What needs to be done »
Recast everything from the start of the entries down to the line containing "1052x502 pixels. pyautogui.click(x=265, y=177)" as a two-column CSV with the columns "instruction" and "target". Give one row per entry, with its text under "instruction" and its answer under "target", put each value in one quoted field, and replace any line breaks with spaces.

Working data »
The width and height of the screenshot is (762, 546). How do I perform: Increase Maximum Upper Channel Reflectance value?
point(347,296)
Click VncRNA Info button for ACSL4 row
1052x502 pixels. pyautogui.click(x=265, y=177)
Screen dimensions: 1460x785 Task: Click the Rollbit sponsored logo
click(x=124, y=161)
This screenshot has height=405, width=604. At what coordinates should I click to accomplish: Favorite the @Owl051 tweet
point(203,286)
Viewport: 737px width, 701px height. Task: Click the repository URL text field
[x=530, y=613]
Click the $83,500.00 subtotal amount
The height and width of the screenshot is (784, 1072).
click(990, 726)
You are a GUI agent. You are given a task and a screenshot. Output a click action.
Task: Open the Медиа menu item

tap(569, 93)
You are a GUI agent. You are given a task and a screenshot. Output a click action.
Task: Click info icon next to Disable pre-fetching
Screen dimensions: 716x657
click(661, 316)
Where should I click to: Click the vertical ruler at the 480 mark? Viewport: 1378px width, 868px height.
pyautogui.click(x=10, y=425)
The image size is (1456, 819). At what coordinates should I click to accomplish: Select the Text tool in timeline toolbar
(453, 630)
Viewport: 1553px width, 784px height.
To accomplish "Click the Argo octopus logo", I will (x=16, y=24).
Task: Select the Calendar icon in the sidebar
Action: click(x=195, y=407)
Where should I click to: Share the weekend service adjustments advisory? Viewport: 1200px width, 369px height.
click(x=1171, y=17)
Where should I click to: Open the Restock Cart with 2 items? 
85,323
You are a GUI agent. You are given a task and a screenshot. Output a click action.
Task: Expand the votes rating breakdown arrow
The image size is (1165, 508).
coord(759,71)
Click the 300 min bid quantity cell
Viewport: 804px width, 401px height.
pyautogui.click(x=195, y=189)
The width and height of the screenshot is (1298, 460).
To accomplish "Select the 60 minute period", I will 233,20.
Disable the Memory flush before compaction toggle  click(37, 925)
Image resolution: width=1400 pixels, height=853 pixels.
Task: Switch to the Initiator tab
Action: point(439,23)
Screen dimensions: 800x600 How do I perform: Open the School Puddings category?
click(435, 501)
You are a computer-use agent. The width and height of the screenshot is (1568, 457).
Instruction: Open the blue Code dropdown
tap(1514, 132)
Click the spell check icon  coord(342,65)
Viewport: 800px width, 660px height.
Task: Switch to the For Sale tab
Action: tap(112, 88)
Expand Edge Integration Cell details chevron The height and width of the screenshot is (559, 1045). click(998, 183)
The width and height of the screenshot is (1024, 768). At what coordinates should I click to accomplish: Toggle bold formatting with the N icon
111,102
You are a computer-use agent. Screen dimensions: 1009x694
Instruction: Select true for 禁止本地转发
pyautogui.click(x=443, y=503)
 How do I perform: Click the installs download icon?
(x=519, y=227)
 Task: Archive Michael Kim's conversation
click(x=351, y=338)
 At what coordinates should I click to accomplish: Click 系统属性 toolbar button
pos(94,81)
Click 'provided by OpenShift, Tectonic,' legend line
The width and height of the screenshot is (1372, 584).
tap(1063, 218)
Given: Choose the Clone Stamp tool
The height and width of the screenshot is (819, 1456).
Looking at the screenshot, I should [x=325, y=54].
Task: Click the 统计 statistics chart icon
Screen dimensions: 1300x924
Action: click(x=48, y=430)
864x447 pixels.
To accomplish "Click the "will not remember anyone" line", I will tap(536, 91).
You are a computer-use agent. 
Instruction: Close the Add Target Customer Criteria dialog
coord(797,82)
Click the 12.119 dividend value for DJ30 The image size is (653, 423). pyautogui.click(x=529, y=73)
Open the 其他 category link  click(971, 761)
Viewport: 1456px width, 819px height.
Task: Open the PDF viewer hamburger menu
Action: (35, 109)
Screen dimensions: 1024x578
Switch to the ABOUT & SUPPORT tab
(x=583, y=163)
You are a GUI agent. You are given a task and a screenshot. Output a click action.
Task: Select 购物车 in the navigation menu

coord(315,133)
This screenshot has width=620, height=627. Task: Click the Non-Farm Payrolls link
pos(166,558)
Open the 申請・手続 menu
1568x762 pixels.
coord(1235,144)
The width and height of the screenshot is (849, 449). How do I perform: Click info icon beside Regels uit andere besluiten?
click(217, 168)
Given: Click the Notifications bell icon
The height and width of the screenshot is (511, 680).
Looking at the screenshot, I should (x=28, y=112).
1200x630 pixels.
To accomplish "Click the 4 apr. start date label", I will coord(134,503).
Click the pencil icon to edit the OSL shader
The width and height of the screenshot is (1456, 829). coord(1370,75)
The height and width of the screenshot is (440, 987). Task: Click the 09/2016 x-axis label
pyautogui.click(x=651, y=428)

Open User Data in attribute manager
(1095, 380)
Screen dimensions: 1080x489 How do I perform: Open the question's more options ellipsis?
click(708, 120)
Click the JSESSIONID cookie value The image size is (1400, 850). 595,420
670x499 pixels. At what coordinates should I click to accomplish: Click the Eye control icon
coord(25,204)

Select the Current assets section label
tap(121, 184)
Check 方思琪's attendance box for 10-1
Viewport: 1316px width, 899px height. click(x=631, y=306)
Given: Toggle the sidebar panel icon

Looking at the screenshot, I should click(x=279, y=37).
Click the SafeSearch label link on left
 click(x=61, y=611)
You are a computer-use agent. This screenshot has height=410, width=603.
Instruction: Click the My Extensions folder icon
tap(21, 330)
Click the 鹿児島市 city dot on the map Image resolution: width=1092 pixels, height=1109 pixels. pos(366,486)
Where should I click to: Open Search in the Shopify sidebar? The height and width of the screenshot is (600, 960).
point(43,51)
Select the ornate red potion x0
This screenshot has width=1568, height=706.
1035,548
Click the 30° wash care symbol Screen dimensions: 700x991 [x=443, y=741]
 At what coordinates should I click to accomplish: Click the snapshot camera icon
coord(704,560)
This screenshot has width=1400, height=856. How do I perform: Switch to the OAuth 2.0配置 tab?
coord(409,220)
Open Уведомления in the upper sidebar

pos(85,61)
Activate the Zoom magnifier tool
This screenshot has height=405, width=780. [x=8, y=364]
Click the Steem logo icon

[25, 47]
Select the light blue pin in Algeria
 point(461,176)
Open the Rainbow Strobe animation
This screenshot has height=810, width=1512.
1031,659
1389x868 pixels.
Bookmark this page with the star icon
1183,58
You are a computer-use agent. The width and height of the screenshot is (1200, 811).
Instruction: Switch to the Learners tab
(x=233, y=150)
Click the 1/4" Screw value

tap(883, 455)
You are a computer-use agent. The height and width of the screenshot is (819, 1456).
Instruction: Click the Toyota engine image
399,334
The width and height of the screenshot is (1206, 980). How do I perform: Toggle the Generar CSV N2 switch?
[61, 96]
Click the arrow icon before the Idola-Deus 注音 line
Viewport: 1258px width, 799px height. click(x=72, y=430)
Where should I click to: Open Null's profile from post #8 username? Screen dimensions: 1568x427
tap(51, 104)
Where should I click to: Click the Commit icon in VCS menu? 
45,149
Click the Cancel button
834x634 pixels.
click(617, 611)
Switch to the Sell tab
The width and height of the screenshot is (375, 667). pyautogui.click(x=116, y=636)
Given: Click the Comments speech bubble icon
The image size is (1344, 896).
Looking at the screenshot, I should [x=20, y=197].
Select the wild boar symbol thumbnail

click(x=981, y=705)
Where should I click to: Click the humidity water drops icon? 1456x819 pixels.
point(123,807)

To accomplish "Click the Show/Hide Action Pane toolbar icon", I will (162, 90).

Result of the task »
instruction,target
"The width and height of the screenshot is (762, 546). How do I perform: Increase Maximum Upper Channel Reflectance value?","point(347,296)"
"Click VncRNA Info button for ACSL4 row","1052x502 pixels. pyautogui.click(x=265, y=177)"